Hi Gang,

On 2017/12/28 18:07, Gang He wrote:
> Return -EAGAIN if any of the following checks fail for
> direct I/O with nowait flag:
> Can not get the related locks immediately,
> Blocks are not allocated at the write location, it will trigger
> block allocation, this will block IO operations.
> 
> Signed-off-by: Gang He <g...@suse.com>
> ---
>  fs/ocfs2/dir.c         |  2 +-
>  fs/ocfs2/dlmglue.c     | 20 ++++++++---
>  fs/ocfs2/dlmglue.h     |  2 +-
>  fs/ocfs2/file.c        | 95 
> +++++++++++++++++++++++++++++++++++++++-----------
>  fs/ocfs2/mmap.c        |  2 +-
>  fs/ocfs2/ocfs2_trace.h | 10 +++---
>  6 files changed, 99 insertions(+), 32 deletions(-)
> 
> diff --git a/fs/ocfs2/dir.c b/fs/ocfs2/dir.c
> index febe631..ea50901 100644
> --- a/fs/ocfs2/dir.c
> +++ b/fs/ocfs2/dir.c
> @@ -1957,7 +1957,7 @@ int ocfs2_readdir(struct file *file, struct dir_context 
> *ctx)
>  
>       trace_ocfs2_readdir((unsigned long long)OCFS2_I(inode)->ip_blkno);
>  
> -     error = ocfs2_inode_lock_atime(inode, file->f_path.mnt, &lock_level);
> +     error = ocfs2_inode_lock_atime(inode, file->f_path.mnt, &lock_level, 1);
>       if (lock_level && error >= 0) {
>               /* We release EX lock which used to update atime
>                * and get PR lock again to reduce contention
> diff --git a/fs/ocfs2/dlmglue.c b/fs/ocfs2/dlmglue.c
> index a68efa3..07e169f 100644
> --- a/fs/ocfs2/dlmglue.c
> +++ b/fs/ocfs2/dlmglue.c
> @@ -2515,13 +2515,18 @@ int ocfs2_inode_lock_with_page(struct inode *inode,
>  
>  int ocfs2_inode_lock_atime(struct inode *inode,
>                         struct vfsmount *vfsmnt,
> -                       int *level)
> +                       int *level, int wait)
>  {
>       int ret;
>  
> -     ret = ocfs2_inode_lock(inode, NULL, 0);
> +     if (wait)
> +             ret = ocfs2_inode_lock(inode, NULL, 0);
> +     else
> +             ret = ocfs2_try_inode_lock(inode, NULL, 0);
> +
>       if (ret < 0) {
> -             mlog_errno(ret);
> +             if (ret != -EAGAIN)
> +                     mlog_errno(ret);
>               return ret;
>       }
>  
> @@ -2533,9 +2538,14 @@ int ocfs2_inode_lock_atime(struct inode *inode,
>               struct buffer_head *bh = NULL;
>  
>               ocfs2_inode_unlock(inode, 0);
> -             ret = ocfs2_inode_lock(inode, &bh, 1);
> +             if (wait)
> +                     ret = ocfs2_inode_lock(inode, &bh, 1);
> +             else
> +                     ret = ocfs2_try_inode_lock(inode, &bh, 1);
> +
>               if (ret < 0) {
> -                     mlog_errno(ret);
> +                     if (ret != -EAGAIN)

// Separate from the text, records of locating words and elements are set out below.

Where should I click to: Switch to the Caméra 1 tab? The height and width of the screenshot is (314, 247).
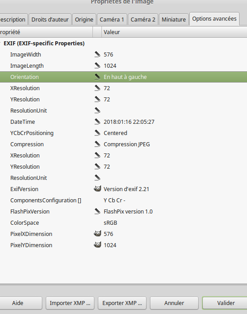point(112,19)
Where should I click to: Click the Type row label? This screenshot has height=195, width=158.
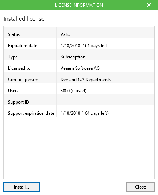point(13,57)
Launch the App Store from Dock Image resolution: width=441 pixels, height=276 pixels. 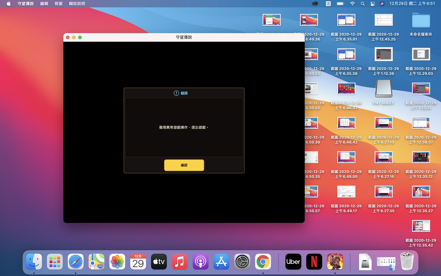click(221, 262)
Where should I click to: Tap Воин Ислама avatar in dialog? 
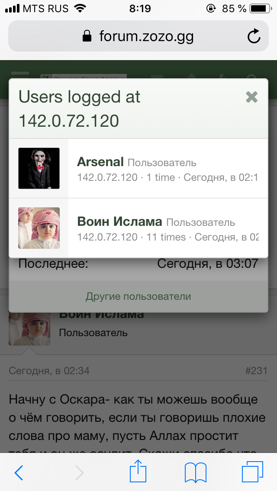pyautogui.click(x=39, y=228)
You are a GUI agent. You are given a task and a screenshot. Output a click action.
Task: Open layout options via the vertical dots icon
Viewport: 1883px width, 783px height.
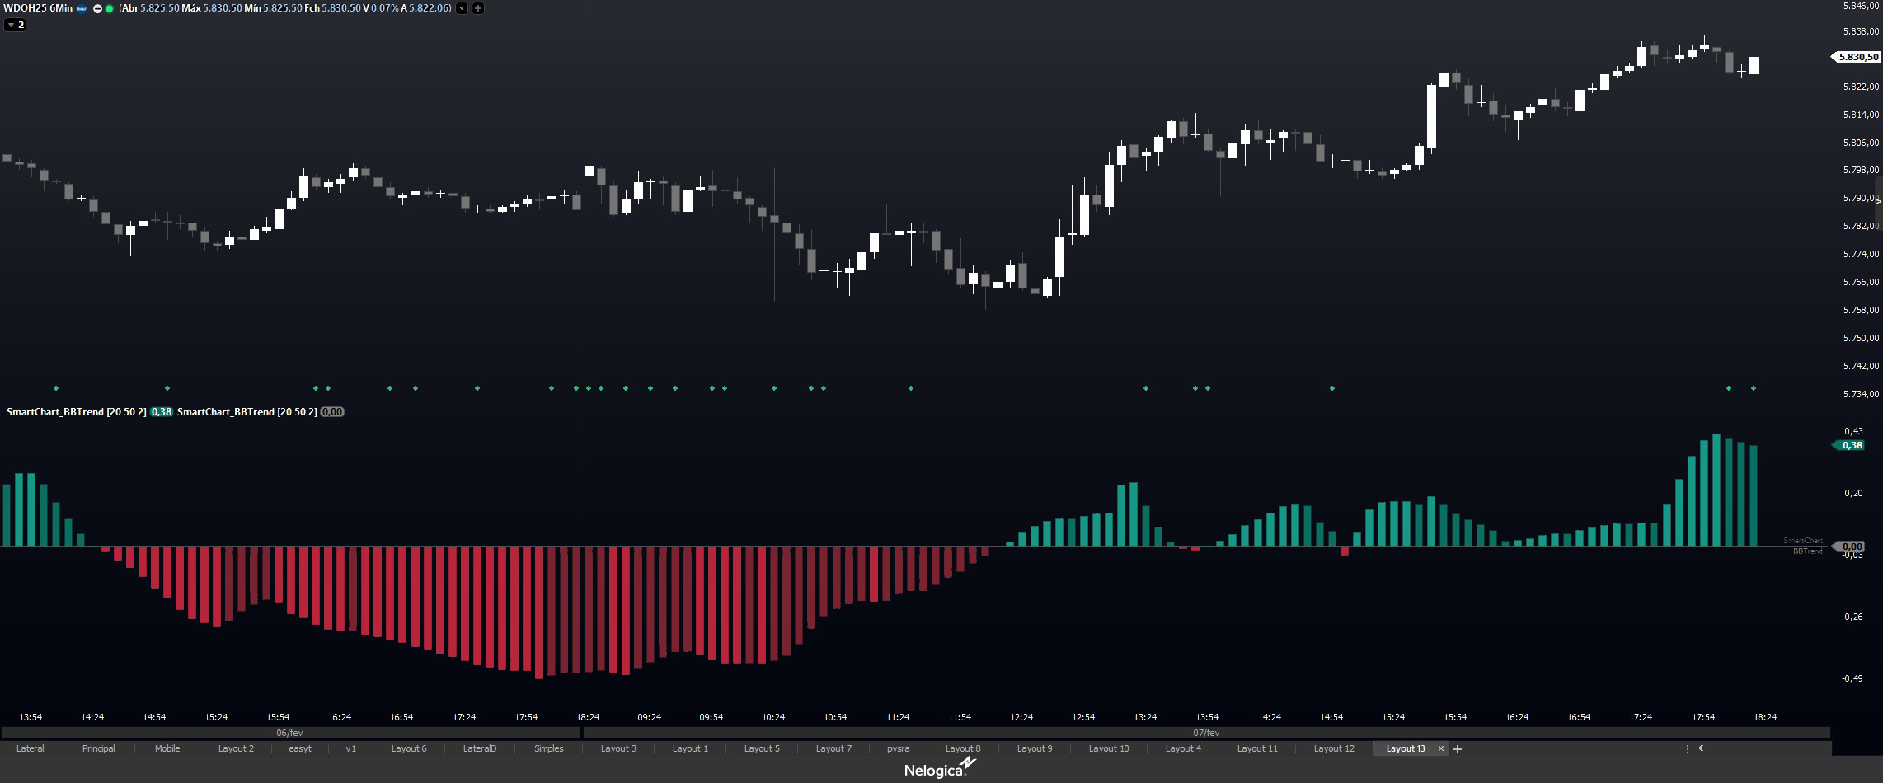pos(1687,748)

> +                             mlog_errno(ret);
>                       return ret;
>               }
>               *level = 1;
> diff --git a/fs/ocfs2/dlmglue.h b/fs/ocfs2/dlmglue.h
> index 05910fc..c83dbb5 100644
> --- a/fs/ocfs2/dlmglue.h
> +++ b/fs/ocfs2/dlmglue.h
> @@ -123,7 +123,7 @@ void ocfs2_refcount_lock_res_init(struct ocfs2_lock_res 
> *lockres,
>  void ocfs2_open_unlock(struct inode *inode);
>  int ocfs2_inode_lock_atime(struct inode *inode,
>                         struct vfsmount *vfsmnt,
> -                       int *level);
> +                       int *level, int wait);
>  int ocfs2_inode_lock_full_nested(struct inode *inode,
>                        struct buffer_head **ret_bh,
>                        int ex,
> diff --git a/fs/ocfs2/file.c b/fs/ocfs2/file.c
> index a1d0510..caef9b1 100644
> --- a/fs/ocfs2/file.c
> +++ b/fs/ocfs2/file.c
> @@ -140,6 +140,8 @@ static int ocfs2_file_open(struct inode *inode, struct 
> file *file)
>               spin_unlock(&oi->ip_lock);
>       }
>  
> +     file->f_mode |= FMODE_NOWAIT;
> +
>  leave:
>       return status;
>  }
> @@ -2132,12 +2134,12 @@ static int ocfs2_prepare_inode_for_refcount(struct 
> inode *inode,
>  }
>  
>  static int ocfs2_prepare_inode_for_write(struct file *file,
> -                                      loff_t pos,
> -                                      size_t count)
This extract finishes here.